Dr. Isaacson: So, unfortunately when someone already has dementia due to Alzheimer’s, they’ve had Alzheimer’s disease in their brain for decades and curing Alzheimer’s when someone already is symptomatic is fraught with challenges. However, prevention, in my opinion is a cure. If you can prevent the disease from happening, or if you can prevent a person with the disease from developing dementia, then in, in a sense that’s a cure in itself.

Dr. Stieg: So give me five easy steps to prevention.

Dr. Friedman: So number one, get educated, get informed. Listen to this. What’s your appetite, go online. Read about, Prevention read about how a person can protect the risk over time, get educated, get informed. Number two, exercise. There is no one single thing a person can do today that is more powerful for brain health than exercise. And I don’t just mean taking your 5,000 or 10,000 steps. I mean, doing something real and getting your heart rate up, going, doing weight training, doing cardiovascular training every every few days. At least 150 to 180 minutes a week at a minimum, in my opinion, based on the evidence is the best thing a person can do to fight Alzheimer’s disease and protect the brain.

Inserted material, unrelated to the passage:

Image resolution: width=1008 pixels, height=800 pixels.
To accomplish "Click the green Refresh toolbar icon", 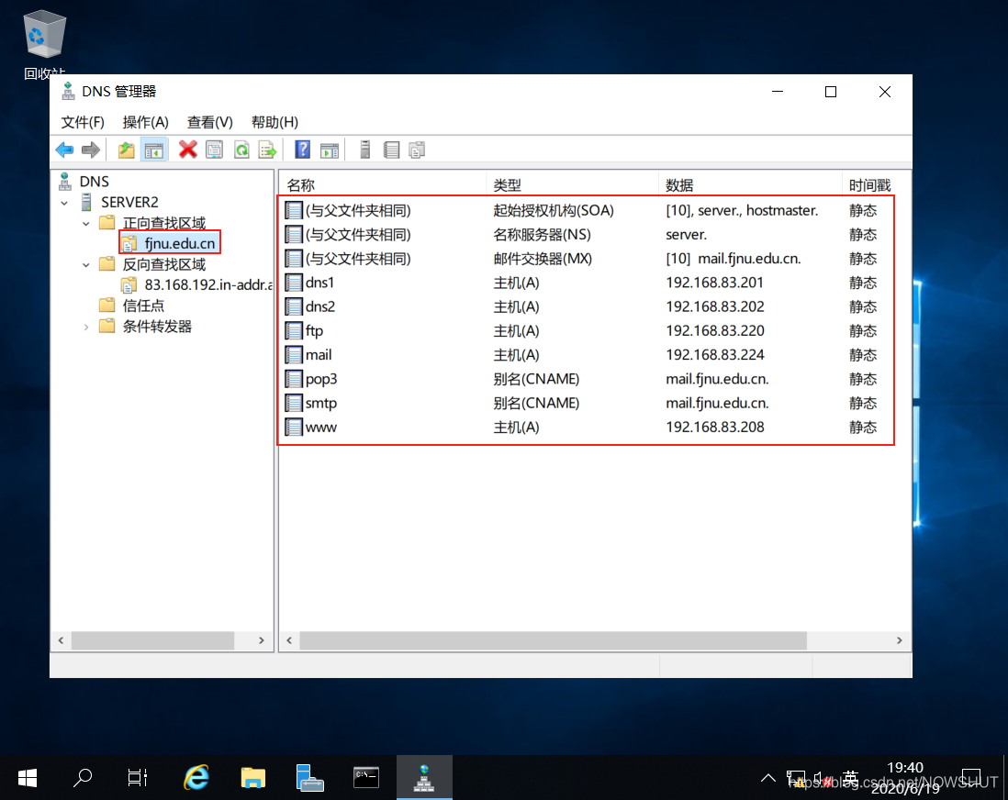I will click(x=241, y=150).
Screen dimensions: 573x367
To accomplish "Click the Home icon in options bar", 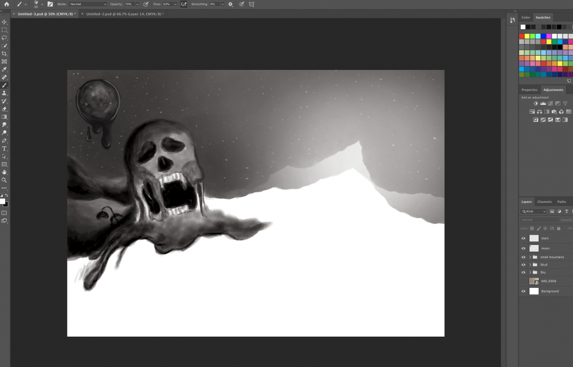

Number three, know your numbers, know your cholesterol, your blood sugar, your blood pressure to people don’t even realize. But in 2019, there was a study that showed that just aggressive or comprehensive control of blood pressure—just blood pressure alone. Under the supervision of a physician can reduce the likelihood of someone developing pre dementia by 19%. That’s just blood pressure control from the 140s over 80s to 120s over 70s, just blood pressure control. Know your numbers, know your vascular risk factors. Super important.

The fourth thing is nutrition. You are what you eat when it comes to brain health, eating a Mediterranean style diet, eating less carbs, less is more when it comes to the bad carbs. Good carbs, great green leafy vegetables, no problem. Berries, no problem. It’s the processed foods and processed carbs that aren’t good for the brain or the body, and also fish. Fatty fish, lake trout, mackerel, herring, albacore, tuna, wild, wild salmon sardines, super high in omega-3 fatty acids. And the final thing is: take a deep breath.

Stress is a great way to fast-forward brain aging. Take a deep breath, mind your sleep. Take care of yourself.

Dr. Stieg: Richard, thanks so much for being with me today and giving us insight on the steps we can all take to help prevent Alzheimer’s disease. We all look forward to having you back to discuss the results of your groundbreaking clinical.